Nothing but the lines below from the one containing "Open the File menu in menu bar" through the one containing "Screen dimensions: 700x588" should appear in the answer, exact and without pictures.

**Supplied data**
==================================================
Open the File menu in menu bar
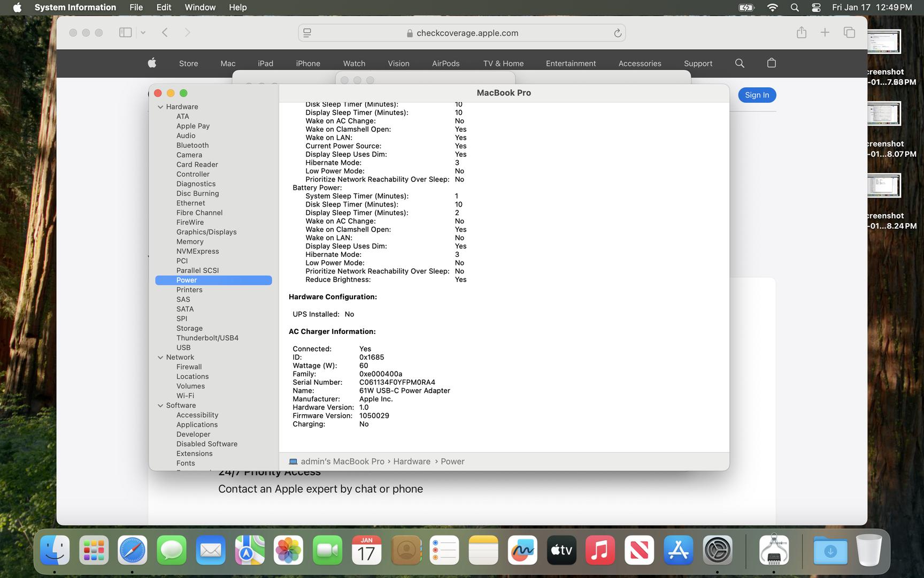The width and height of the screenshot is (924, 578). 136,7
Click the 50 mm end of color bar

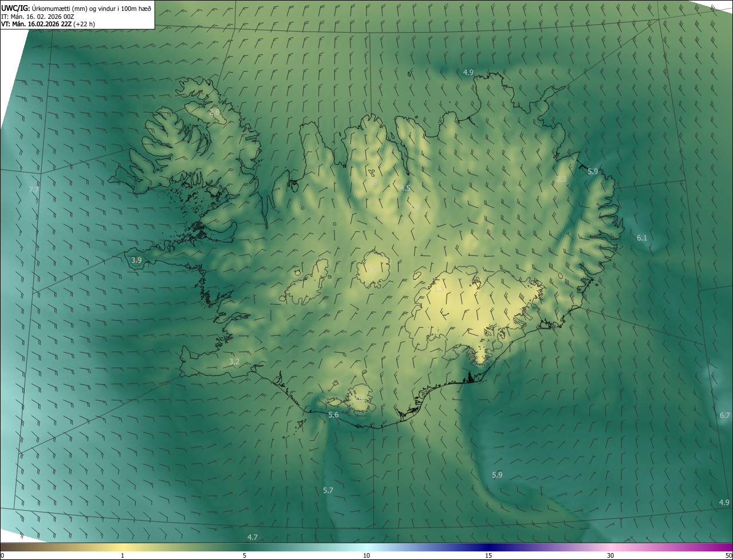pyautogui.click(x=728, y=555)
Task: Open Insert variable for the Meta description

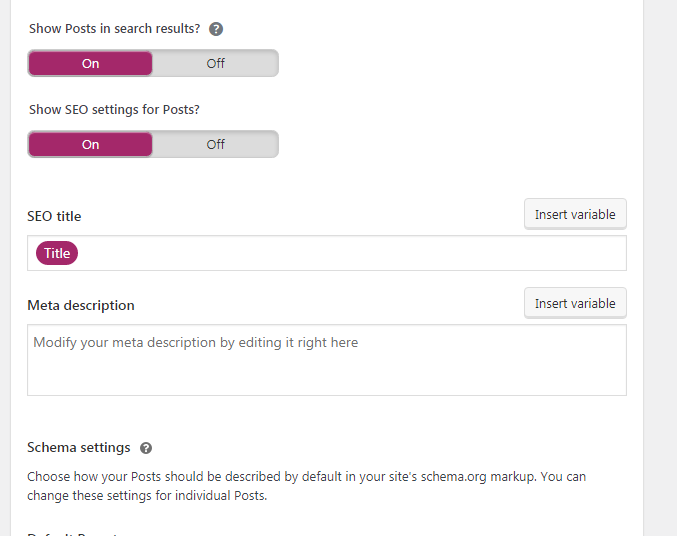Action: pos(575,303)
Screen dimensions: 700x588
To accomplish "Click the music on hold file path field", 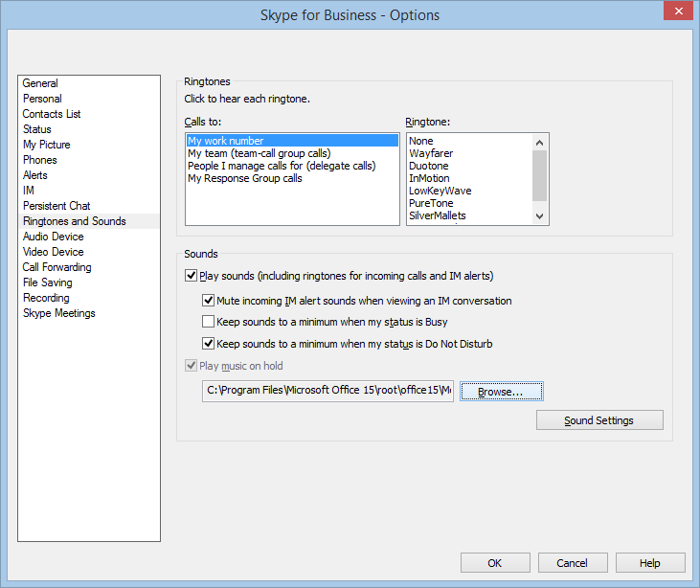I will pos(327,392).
==================================================
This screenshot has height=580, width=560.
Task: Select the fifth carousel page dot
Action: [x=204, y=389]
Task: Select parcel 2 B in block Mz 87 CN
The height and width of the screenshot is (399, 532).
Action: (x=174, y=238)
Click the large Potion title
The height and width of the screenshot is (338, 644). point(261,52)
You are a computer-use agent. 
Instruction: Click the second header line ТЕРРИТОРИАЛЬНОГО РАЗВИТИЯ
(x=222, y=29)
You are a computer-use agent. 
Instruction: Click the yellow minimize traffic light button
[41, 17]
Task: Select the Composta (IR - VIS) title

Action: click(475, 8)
==================================================
**Response to the task**
Open the File menu in menu bar
The width and height of the screenshot is (924, 578). 136,7
Click the 50 mm end of color bar

pyautogui.click(x=728, y=555)
Task: Open Insert variable for the Meta description

Action: pos(575,303)
Screen dimensions: 700x588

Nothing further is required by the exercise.